Ants in the Mailbox
I’m not a Buddhist, but maybe there’s something in my DNA that is?
Much to my dismay, about a month ago, I got my mail out of the mailbox covered with ants. Underneath the mail they swarmed and underneath them there were a trillion white “eggs” or some form of developmental ant.
I figured that they’d birth their ant-lets and go off into the sunset. I checked and lo and behold, the mailbox was clear! (For one day.)
The hoard returned with another reproductive tsunami. I said to myself, “This must be reproductive season,” and again declared a truce.
This scenario repeated itself many times. I even returned the ants that clung to my mail to their brood each time.
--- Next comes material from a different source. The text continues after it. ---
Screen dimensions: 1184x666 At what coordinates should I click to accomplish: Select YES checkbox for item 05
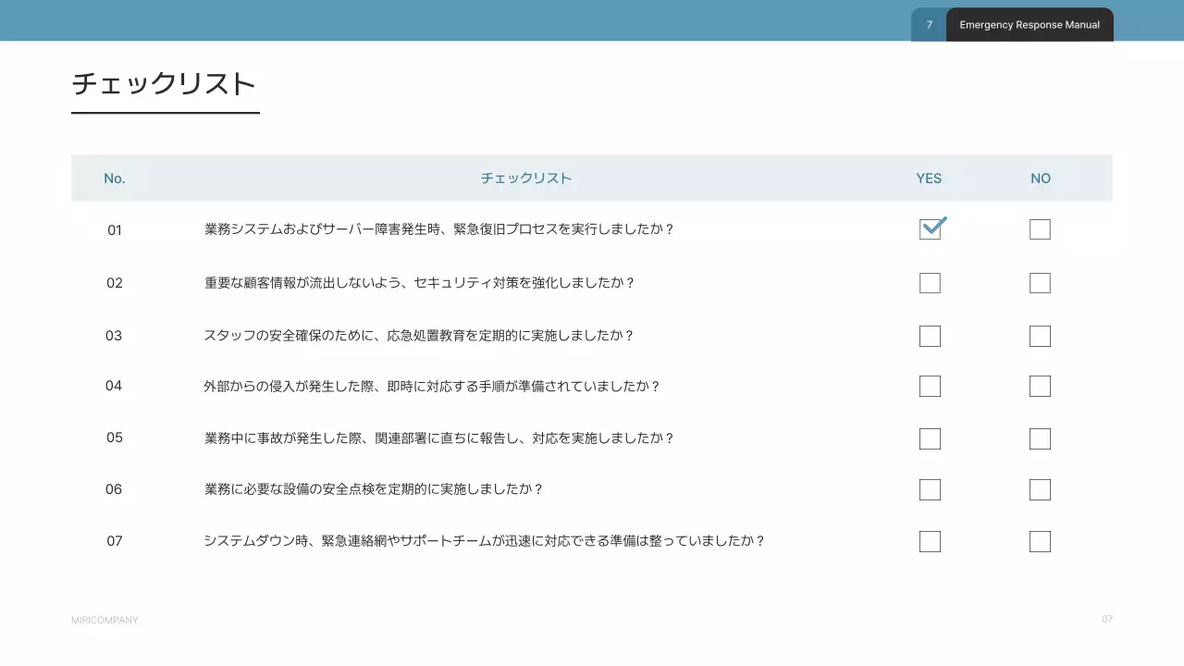930,438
Finally, after another ant-fest, when the mailbox was ant and egg free, I sprayed the mailbox with Thieves essential oil. It’s far from a poison, but rather has “anti-everything” properties. I encouraged the ants to find another breeding ground.
I share this because killing for convenience doesn’t ring true. Redirecting our Earthly cohabitants makes more sense. When astronomers explore the Universe for signs of life and celebrate bacteria appearing on some distant planet, it seems that we should at least tread lightly on our own precious ground.
We protest the inconvenience of caring, but on the world stage the magnitude of not caring is breathtaking. It’s only the exaggerated version of we each justify…for convenience.